Not all of the recent appointments to coveted slots are Pelosi loyalists but, with the notable exception of Peterson, are considered ideological allies.

Thompson, a Pelosi ally and Blue Dog Democrat, said his California colleague has increased her strength by building coalitions within the Caucus, raising money and ensuring candidates have the resources they need to win elections, and holding Members accountable when it comes to votes and participating in the party.

Beyond that, Thompson said Pelosi recognizes Democrats don’t set the agenda, but they can be a strong opposition party and lay down a marker on core issues.

“She has set the standard,” Thompson said. “She’s made folks realize they have to be participatory. We are a team and we all have to pull together in order to advance the issues we believe as a Caucus are important to us.”

“Clearly, she has the strong support of the Caucus,” added Democratic Caucus Chairman Bob Menendez (N.J.). “She has certainly worked to have the members of the Caucus feel as if they are heard in a meaningful way to try to maximize their participation in every way — policy-wise, financially and politically.

“I think she walks into this second term as the leader with a solid foundation.”

Pelosi is clearly gaining confidence as she heads into her second term, saying she feels “strong in her position as House Democratic leader.”

“Without any question, any experience in the leader’s office certainly strengthens and enhances your ability to do a good job,” she said.

Demonstrating her growing self assurance, Pelosi even went beyond her cadre of loyalists when she tapped Emanuel to head the DCCC this cycle — a move her aides say was outside of her comfort zone.

Emanuel, while a team and party player, is regarded as something of a maverick, someone not necessarily close to Pelosi nor one who will allow her to direct the party committee.

“She chose him because he’s good,” said a Democratic aide close to Pelosi. “That shows her confidence.”

To get there, Pelosi spent the past two years working the Caucus to get to know Members, reach out to different factions and mend the harsh divisions that resulted when Pelosi defeated the more moderate Hoyer for the Whip job in October 2001.

“She’s been very thoughtful about making all parts of our party feel like they have a stake,” said Schakowsky, another Pelosi confidante. “Members feel very confident and comfortable with her leadership to take us into the next phase.”

Others argue Pelosi needs to make major strides before winning everyone over.

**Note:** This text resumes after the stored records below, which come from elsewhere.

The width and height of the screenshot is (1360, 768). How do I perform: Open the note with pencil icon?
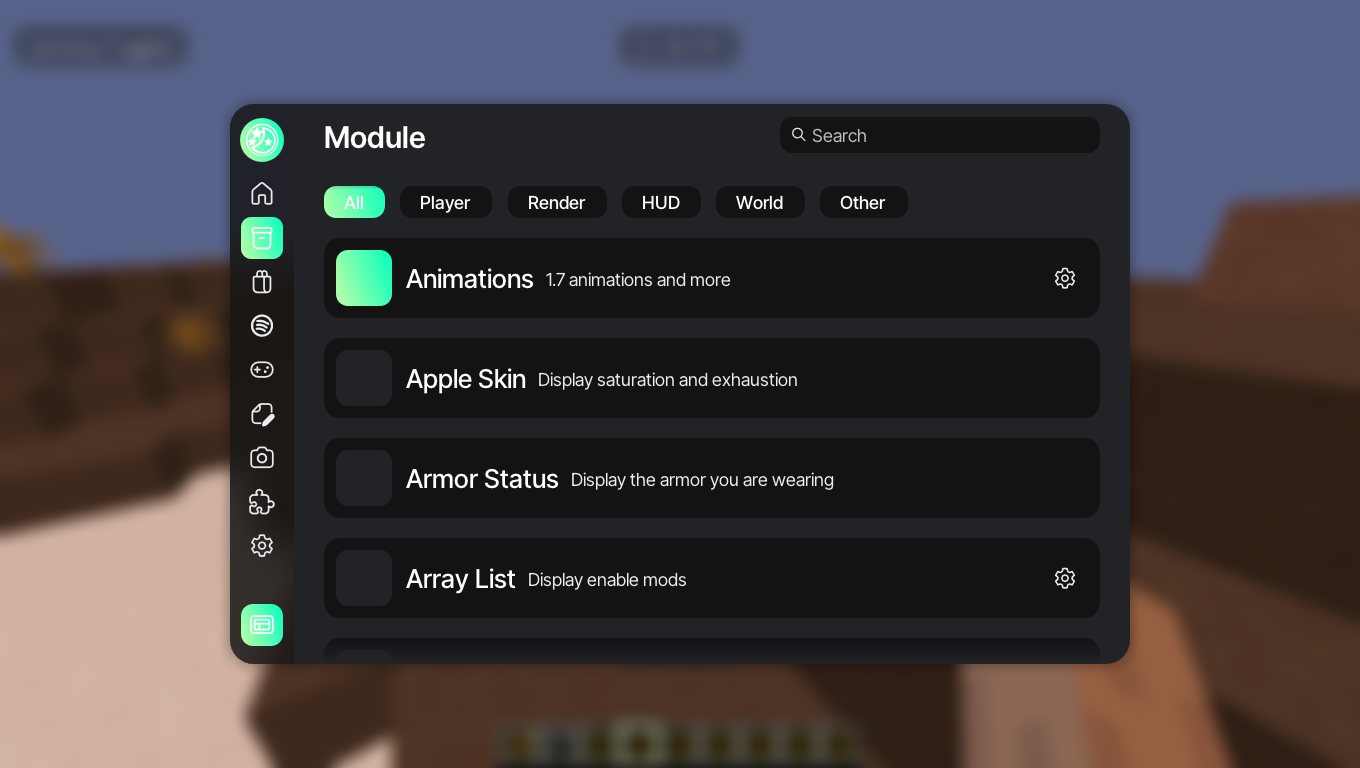[x=262, y=414]
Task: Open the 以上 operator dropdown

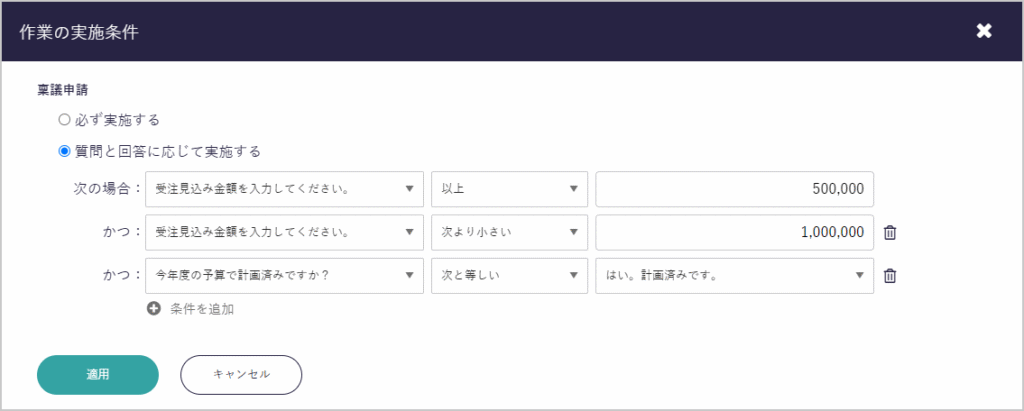Action: 509,188
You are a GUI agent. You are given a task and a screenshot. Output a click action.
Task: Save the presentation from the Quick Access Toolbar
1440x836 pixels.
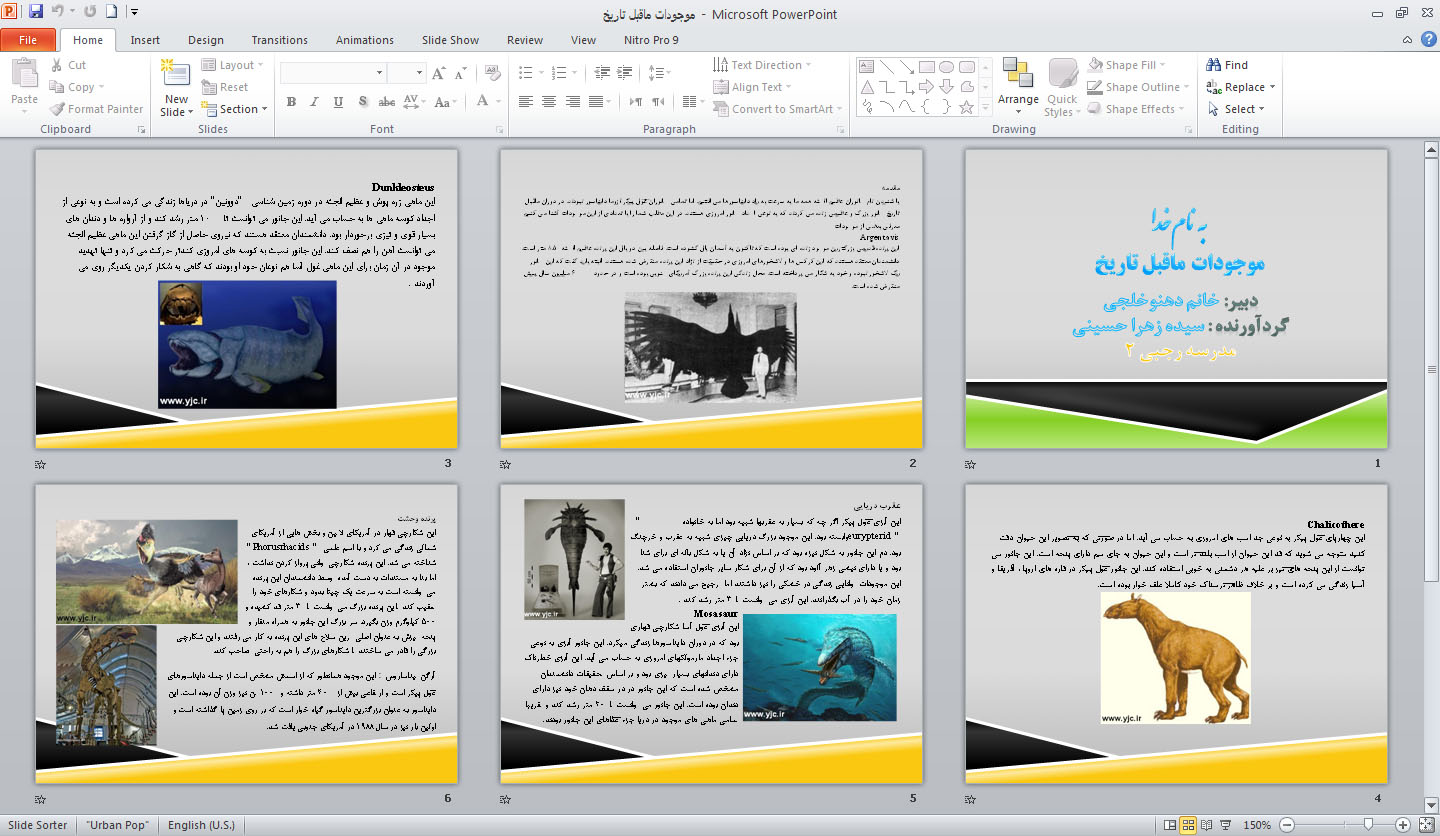36,13
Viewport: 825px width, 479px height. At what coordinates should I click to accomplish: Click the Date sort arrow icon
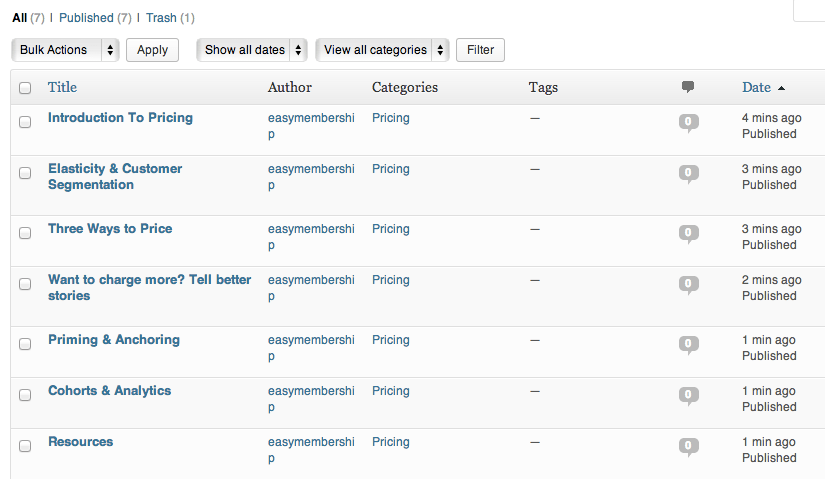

They say Pelosi, whose district is one of the nation’s most progressive, still needs to prove she can lead a winning effort in tough swing states.

They say the jury is truly out now that the energy that comes with a new leader’s first term has abated, and she will have a tougher time than ever keeping Members in line on key votes, giving to the party and proving that she is the person who can give Democrats a majority.

“When she started, she started with an open slate,” said a top Democratic aide. “She commanded a lot of power in the beginning. I don’t think she’s a weak leader, but her ability to go to the Caucus and get [Members] to do this or that is much less than it was two years ago.”

Even Pelosi allies acknowledge that she still has her work cut out for her and cannot take any part of the Caucus for granted. One senior aide said Pelosi knows her leadership style and agenda cannot tilt too far to the progressive end of the spectrum.

“There’s always that tension,” said a senior Democratic leadership aide of the rub between the left and the right. “She clearly understands that she’s got to reach out to the base and keep them motivated and also reach out to swing voters.”

Several aides to moderate Members said Pelosi’s test will come with how she leads in term two, and whether she will move beyond her progressive loyalists and lead from the center. Moderate Members rallied around her in her first two years, but without proof that she knows how tough it is to win in their districts, they may have trouble supporting the party on votes that could hurt them come election time.

“There’s going to be more grumbling in the moderate and conservative wing of the party on policy,” said a senior staffer to a moderate Member. “A lot of them believe very strongly they know how to win in red districts in red states and our leadership, Pelosi and a lot of those she listens to, don’t.”